Je ne suis qu'en pointillé l'actualité des jeux vidéos (mon ordinateur ne parvenant qu'à faire tourner des productions rétros, à mon grand dam) mais j'ai été soufflé par le nouveau
Doom, que j'ai pu essayer chez un ami. Dans cette mode des reboots / remakes / suites-de-vieilles-licences / l'imagination-est-morte, Id Software a vraiment impressionné tout le monde avec ce FPS ultra-rapide et hargneux, reprenant les décors infernaux et martiens du premier volet avec les moyens d'aujourd'hui. Je m'en suis rapidement rendu compte, soufflé par la violence des affrontements avec des hordes de monstres arrivant par vagues, électrisé par la puissance de mes armes ou encore ce coup de génie que sont les « glory kills », ces écrasements de crânes ou vertèbres donnant une seconde pour souffler et récupérer des points de vie qui, mon dieu, descendent très très vite (l'ami en question avait eu la « gentillesse » de choisir la difficulté « ultra-violence »). Gore, brutal, mais aussi épique quand, au bord de la mort, Doom Guy (héros du jeu dont la personnalité n'est faite que de muscles gonflés et craquements de doigts avant d'aller au combat) détruit à mains nues ses ennemis dans l'espoir de se nourrir un peu, j'ai retrouvé dans ce blockbuster des sensations que j'avais eu à l'époque de
Quake,
Serious Sam et consorts, tout en étant abasourdi par l’extrémisme de la démarche visant à acculer le joueur de bêtes hideuses demandant rapidité et précision pour sortir vivant de la mêlée.

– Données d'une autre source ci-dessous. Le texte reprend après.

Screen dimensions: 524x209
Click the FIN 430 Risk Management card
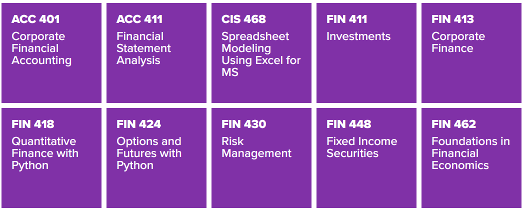tap(262, 158)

De cette expérience, je garde surtout le souvenir d'un moment aussi éprouvant que jouissif, ainsi qu'une atmosphère baveuse et pourtant désertique, où les batailles faites souvent chair contre chair prennent des proportions homériques. En résumé,
Doom est ultrametal, iconique dans les émotions qu'il offre tout en renouvelant le genre par sa nervosité excessive. Mais si je vous parle en long et large de lui, ce n'est pas que pour transmettre la joie que j'ai ressenti en le parcourant :
Shrines of Paralysis est pour moi exactement la mise en musique de ce jeu.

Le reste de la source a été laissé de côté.